The Palme d’Or-winning Rosetta remains my favorite Dardenne film, but their latest effort, The Son, is no less powerful, and disputably a masterpiece as well. The film focuses on Olivier (Dardenne regular Olivier Gourmet), a lonely, divorced man working as a carpentry instructor at a center for juvenile delinquents. His life, which, aside from his work, seems to have virtually ended after his son was murdered (a tragedy that presumably resulted in his divorce), is thrown into a state of psychological tumult when he is asked to take on as an apprentice the boy who, five years earlier, killed Olivier’s son. Without knowing exactly why, Olivier decides, much to his ex-wife’s bewildered disgust, to allow the boy, Francis, into his carpentry class. From there, Olivier is saddled with one seriously complicated existential dilemma; the film’s examination of his actions and decisions ultimately serves as much as an ambiguous morality play as it does an intense character study.

The Dardenne brothers’ appropriately shaky handheld camera achieves an interesting sort of POV subjectivity as we peer frequently at The Son’s bleak world from over Olivier’s bulky shoulder. The most stunning example of its use comes in the film’s exhausting final act, as wrenching as Mystic River’s cross-cut climax, replete with a distinctively naturalistic suspense no less riveting for its lack of conventional cinematic gimmicks. In the end, The Son functions as a sort of anti-In the Bedroom, a truly cathartic testament to the power of human forgiveness.

It’s only half-true that Claire Denis might be the most superficial world-class director working today. She’s undeniably fascinated by -- even obsessed with -- physical appearances, but that’s merely the starting point for her signature approach. She works, slowly but surely, from the outside in, eventually achieving a higher level of empathy with her characters than nearly any other contemporary filmmaker.

Sensual is not an adjective I usually tend to throw around, but that’s certainly the first word that comes to mind when watching Denis’s Friday Night, an apparently faithful adaptation of a first-person novel by Emmanuèle Bernheim. The film languorously follows two strangers, Laure (Valérie Lemercier) and Jean (Vincent Lindon), through the seductive motions of a one-night affair. The palpable erotic chemistry surging between the two of them is matched and complemented by Agnès Godard’s breathtakingly luminous cinematography, even more tactile and hypnotic than her work in Beau Travail.

Denis relies as heavily on Laure’s point-of-view in portraying her film’s ephemeral relationship as the Dardennes’ do on Olivier’s in The Son, though both films wisely opt against any voice-over narration.
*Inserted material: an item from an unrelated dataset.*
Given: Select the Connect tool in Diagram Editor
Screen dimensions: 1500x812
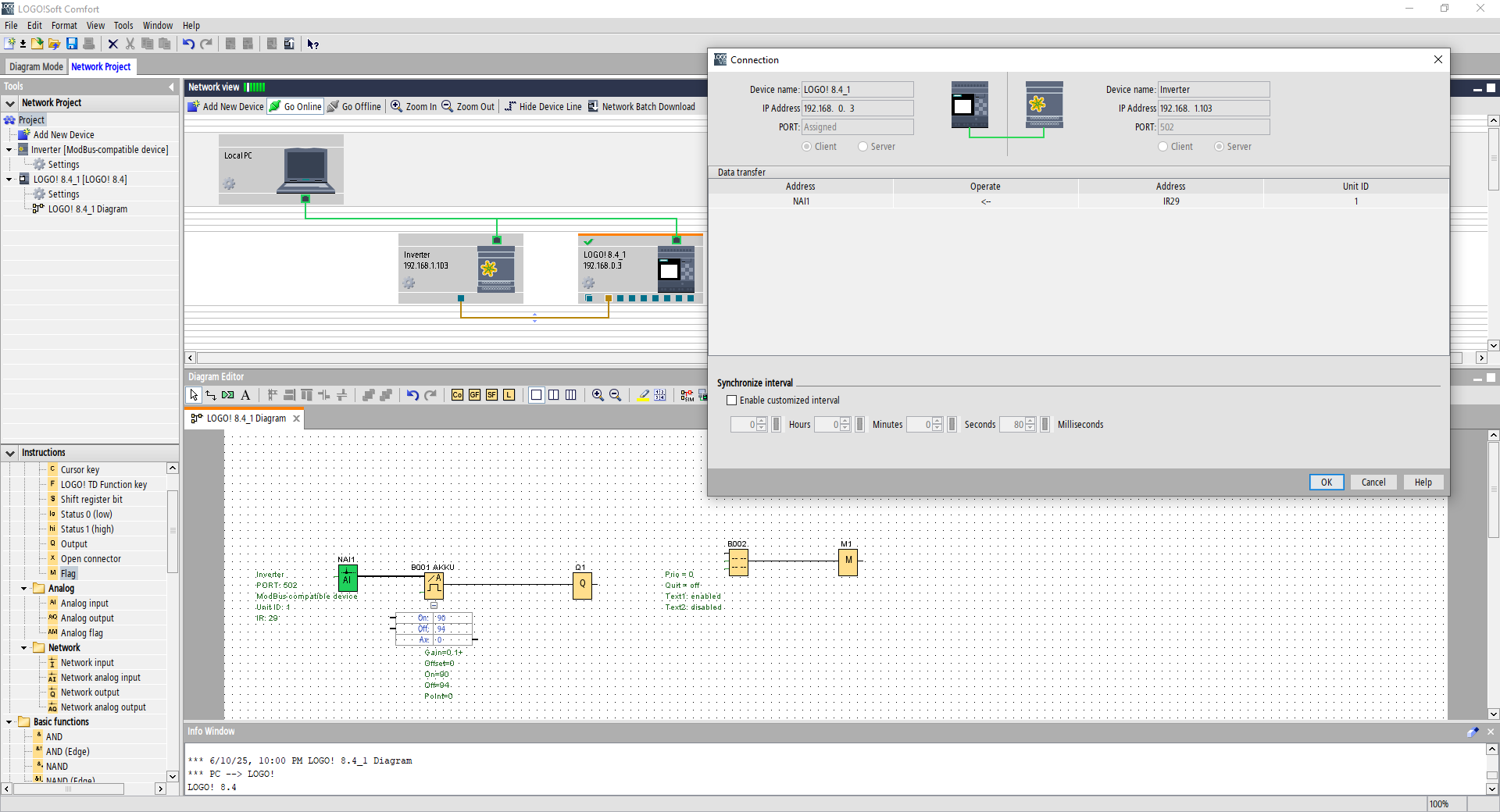Looking at the screenshot, I should [x=211, y=395].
The further we travel with Laure toward the titular night’s end, the greater our understanding becomes of the logic that compels her actions; a woman that appears, at first, to be something of an enigma opens up for us not through any Big Oscar-Moment Epiphany but instead through the assuredly graceful deployment of Denis’s cinematic language. Just as Chabrol’s "satire" ends up too vibrantly human to have much bite to it, and the Dardenne brothers’ "revenge film" eschews the violence its portentous pacing leads us to expect, Denis’s erotic fantasy is surprisingly modest, resisting voyeuristic leering, and, somehow, its ellipses prove as sexy as everything else about it.